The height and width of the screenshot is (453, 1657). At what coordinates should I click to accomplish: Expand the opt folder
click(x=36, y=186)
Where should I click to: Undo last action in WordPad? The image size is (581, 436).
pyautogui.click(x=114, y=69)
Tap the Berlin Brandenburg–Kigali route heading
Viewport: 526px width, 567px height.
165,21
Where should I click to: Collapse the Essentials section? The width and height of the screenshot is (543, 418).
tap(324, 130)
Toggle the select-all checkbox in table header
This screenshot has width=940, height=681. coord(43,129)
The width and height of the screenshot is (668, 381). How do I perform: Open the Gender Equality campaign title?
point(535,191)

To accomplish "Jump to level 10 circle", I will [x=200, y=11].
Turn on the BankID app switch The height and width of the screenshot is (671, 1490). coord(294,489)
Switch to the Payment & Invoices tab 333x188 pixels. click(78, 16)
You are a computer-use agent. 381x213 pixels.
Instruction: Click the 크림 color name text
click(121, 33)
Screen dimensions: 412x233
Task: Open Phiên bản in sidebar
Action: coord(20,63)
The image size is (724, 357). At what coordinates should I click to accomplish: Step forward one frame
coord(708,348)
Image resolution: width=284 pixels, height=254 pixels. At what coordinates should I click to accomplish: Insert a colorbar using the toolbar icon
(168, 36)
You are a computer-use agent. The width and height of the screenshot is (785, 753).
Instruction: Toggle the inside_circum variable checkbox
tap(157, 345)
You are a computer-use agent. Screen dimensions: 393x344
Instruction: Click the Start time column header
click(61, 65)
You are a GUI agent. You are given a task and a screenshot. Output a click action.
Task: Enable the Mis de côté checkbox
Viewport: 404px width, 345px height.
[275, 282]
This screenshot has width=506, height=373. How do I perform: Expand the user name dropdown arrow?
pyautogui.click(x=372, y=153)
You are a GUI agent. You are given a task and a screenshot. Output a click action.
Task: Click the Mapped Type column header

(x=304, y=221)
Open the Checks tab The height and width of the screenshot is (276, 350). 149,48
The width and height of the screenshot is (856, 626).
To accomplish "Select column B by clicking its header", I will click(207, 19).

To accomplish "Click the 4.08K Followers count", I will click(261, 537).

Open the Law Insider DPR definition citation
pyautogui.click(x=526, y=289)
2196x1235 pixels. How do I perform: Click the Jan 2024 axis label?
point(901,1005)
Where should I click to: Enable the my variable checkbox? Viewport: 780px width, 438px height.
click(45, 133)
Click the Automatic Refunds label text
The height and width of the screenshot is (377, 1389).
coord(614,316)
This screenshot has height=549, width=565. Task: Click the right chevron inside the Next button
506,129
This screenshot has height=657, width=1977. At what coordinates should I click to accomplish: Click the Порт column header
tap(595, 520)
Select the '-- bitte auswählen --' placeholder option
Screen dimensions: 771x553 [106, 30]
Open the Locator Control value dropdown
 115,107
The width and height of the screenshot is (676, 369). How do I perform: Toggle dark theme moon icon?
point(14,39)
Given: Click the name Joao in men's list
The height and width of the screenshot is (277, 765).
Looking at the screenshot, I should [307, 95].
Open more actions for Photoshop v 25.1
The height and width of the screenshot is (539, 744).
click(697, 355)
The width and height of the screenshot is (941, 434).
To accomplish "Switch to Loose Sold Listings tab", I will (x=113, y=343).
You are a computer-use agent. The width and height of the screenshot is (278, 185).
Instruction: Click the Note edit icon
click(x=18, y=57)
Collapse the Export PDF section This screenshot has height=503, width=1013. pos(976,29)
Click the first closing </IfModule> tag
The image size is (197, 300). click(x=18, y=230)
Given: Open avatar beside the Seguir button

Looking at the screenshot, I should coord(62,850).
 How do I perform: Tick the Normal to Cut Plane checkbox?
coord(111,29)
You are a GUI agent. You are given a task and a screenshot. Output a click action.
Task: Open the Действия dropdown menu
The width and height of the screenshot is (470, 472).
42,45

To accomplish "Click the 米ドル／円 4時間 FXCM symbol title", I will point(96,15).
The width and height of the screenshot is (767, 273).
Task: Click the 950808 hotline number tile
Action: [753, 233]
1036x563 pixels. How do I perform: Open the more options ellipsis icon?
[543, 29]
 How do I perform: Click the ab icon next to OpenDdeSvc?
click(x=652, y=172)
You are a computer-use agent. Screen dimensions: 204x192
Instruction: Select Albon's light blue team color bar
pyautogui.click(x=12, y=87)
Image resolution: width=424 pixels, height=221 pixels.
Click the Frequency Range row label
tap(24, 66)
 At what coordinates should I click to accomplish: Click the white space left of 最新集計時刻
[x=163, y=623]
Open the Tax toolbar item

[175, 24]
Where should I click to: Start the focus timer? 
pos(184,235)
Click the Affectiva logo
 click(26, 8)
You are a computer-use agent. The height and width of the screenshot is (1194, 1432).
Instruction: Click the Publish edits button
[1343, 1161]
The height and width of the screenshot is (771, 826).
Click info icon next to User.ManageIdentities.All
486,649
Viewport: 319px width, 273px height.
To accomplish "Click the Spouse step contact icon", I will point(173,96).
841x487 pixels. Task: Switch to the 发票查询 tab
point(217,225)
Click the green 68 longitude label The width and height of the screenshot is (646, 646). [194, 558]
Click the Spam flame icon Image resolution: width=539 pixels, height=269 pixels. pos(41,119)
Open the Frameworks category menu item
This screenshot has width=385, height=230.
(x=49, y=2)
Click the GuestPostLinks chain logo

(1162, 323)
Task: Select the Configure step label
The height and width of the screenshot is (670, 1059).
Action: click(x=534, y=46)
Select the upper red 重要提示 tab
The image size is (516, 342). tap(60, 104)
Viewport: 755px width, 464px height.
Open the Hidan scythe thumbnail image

DIRECTIONS
Print the material word for word, with nothing left out.

SOLUTION TO THIS TASK
The height and width of the screenshot is (453, 1657). At what coordinates should I click to accomplish: Expand the opt folder
click(x=36, y=186)
Where should I click to: Undo last action in WordPad? The image size is (581, 436).
pyautogui.click(x=114, y=69)
Tap the Berlin Brandenburg–Kigali route heading
Viewport: 526px width, 567px height.
165,21
Where should I click to: Collapse the Essentials section? The width and height of the screenshot is (543, 418).
tap(324, 130)
Toggle the select-all checkbox in table header
This screenshot has width=940, height=681. coord(43,129)
The width and height of the screenshot is (668, 381). How do I perform: Open the Gender Equality campaign title?
point(535,191)

To accomplish "Jump to level 10 circle", I will [x=200, y=11].
Turn on the BankID app switch The height and width of the screenshot is (671, 1490). coord(294,489)
Switch to the Payment & Invoices tab 333x188 pixels. click(78, 16)
You are a computer-use agent. 381x213 pixels.
Instruction: Click the 크림 color name text
click(121, 33)
Screen dimensions: 412x233
Task: Open Phiên bản in sidebar
Action: coord(20,63)
The image size is (724, 357). At what coordinates should I click to accomplish: Step forward one frame
coord(708,348)
Image resolution: width=284 pixels, height=254 pixels. At what coordinates should I click to accomplish: Insert a colorbar using the toolbar icon
(168, 36)
You are a computer-use agent. The width and height of the screenshot is (785, 753).
Instruction: Toggle the inside_circum variable checkbox
tap(157, 345)
You are a computer-use agent. Screen dimensions: 393x344
Instruction: Click the Start time column header
click(61, 65)
You are a GUI agent. You are given a task and a screenshot. Output a click action.
Task: Enable the Mis de côté checkbox
Viewport: 404px width, 345px height.
[275, 282]
This screenshot has width=506, height=373. How do I perform: Expand the user name dropdown arrow?
pyautogui.click(x=372, y=153)
You are a GUI agent. You are given a task and a screenshot. Output a click action.
Task: Click the Mapped Type column header

(x=304, y=221)
Open the Checks tab The height and width of the screenshot is (276, 350). 149,48
The width and height of the screenshot is (856, 626).
To accomplish "Select column B by clicking its header", I will click(207, 19).

To accomplish "Click the 4.08K Followers count", I will click(261, 537).

Open the Law Insider DPR definition citation
pyautogui.click(x=526, y=289)
2196x1235 pixels. How do I perform: Click the Jan 2024 axis label?
point(901,1005)
Where should I click to: Enable the my variable checkbox? Viewport: 780px width, 438px height.
click(45, 133)
Click the Automatic Refunds label text
The height and width of the screenshot is (377, 1389).
coord(614,316)
This screenshot has height=549, width=565. Task: Click the right chevron inside the Next button
506,129
This screenshot has height=657, width=1977. At what coordinates should I click to accomplish: Click the Порт column header
tap(595, 520)
Select the '-- bitte auswählen --' placeholder option
Screen dimensions: 771x553 [106, 30]
Open the Locator Control value dropdown
 115,107
The width and height of the screenshot is (676, 369). How do I perform: Toggle dark theme moon icon?
point(14,39)
Given: Click the name Joao in men's list
The height and width of the screenshot is (277, 765).
Looking at the screenshot, I should [307, 95].
Open more actions for Photoshop v 25.1
The height and width of the screenshot is (539, 744).
click(697, 355)
The width and height of the screenshot is (941, 434).
To accomplish "Switch to Loose Sold Listings tab", I will (x=113, y=343).
You are a computer-use agent. The width and height of the screenshot is (278, 185).
Instruction: Click the Note edit icon
click(x=18, y=57)
Collapse the Export PDF section This screenshot has height=503, width=1013. pos(976,29)
Click the first closing </IfModule> tag
The image size is (197, 300). click(x=18, y=230)
Given: Open avatar beside the Seguir button

Looking at the screenshot, I should coord(62,850).
 How do I perform: Tick the Normal to Cut Plane checkbox?
coord(111,29)
You are a GUI agent. You are given a task and a screenshot. Output a click action.
Task: Open the Действия dropdown menu
The width and height of the screenshot is (470, 472).
42,45

To accomplish "Click the 米ドル／円 4時間 FXCM symbol title", I will point(96,15).
The width and height of the screenshot is (767, 273).
Task: Click the 950808 hotline number tile
Action: [753, 233]
1036x563 pixels. How do I perform: Open the more options ellipsis icon?
[543, 29]
 How do I perform: Click the ab icon next to OpenDdeSvc?
click(x=652, y=172)
You are a computer-use agent. Screen dimensions: 204x192
Instruction: Select Albon's light blue team color bar
pyautogui.click(x=12, y=87)
Image resolution: width=424 pixels, height=221 pixels.
Click the Frequency Range row label
tap(24, 66)
 At what coordinates should I click to accomplish: Click the white space left of 最新集計時刻
[x=163, y=623]
Open the Tax toolbar item

[175, 24]
Where should I click to: Start the focus timer? 
pos(184,235)
Click the Affectiva logo
 click(26, 8)
You are a computer-use agent. The height and width of the screenshot is (1194, 1432).
Instruction: Click the Publish edits button
[1343, 1161]
The height and width of the screenshot is (771, 826).
Click info icon next to User.ManageIdentities.All
486,649
Viewport: 319px width, 273px height.
To accomplish "Click the Spouse step contact icon", I will point(173,96).
841x487 pixels. Task: Switch to the 发票查询 tab
point(217,225)
Click the green 68 longitude label The width and height of the screenshot is (646, 646). [194, 558]
Click the Spam flame icon Image resolution: width=539 pixels, height=269 pixels. pos(41,119)
Open the Frameworks category menu item
This screenshot has width=385, height=230.
(x=49, y=2)
Click the GuestPostLinks chain logo

(1162, 323)
Task: Select the Configure step label
The height and width of the screenshot is (670, 1059).
Action: click(x=534, y=46)
Select the upper red 重要提示 tab
The image size is (516, 342). tap(60, 104)
Viewport: 755px width, 464px height.
Open the Hidan scythe thumbnail image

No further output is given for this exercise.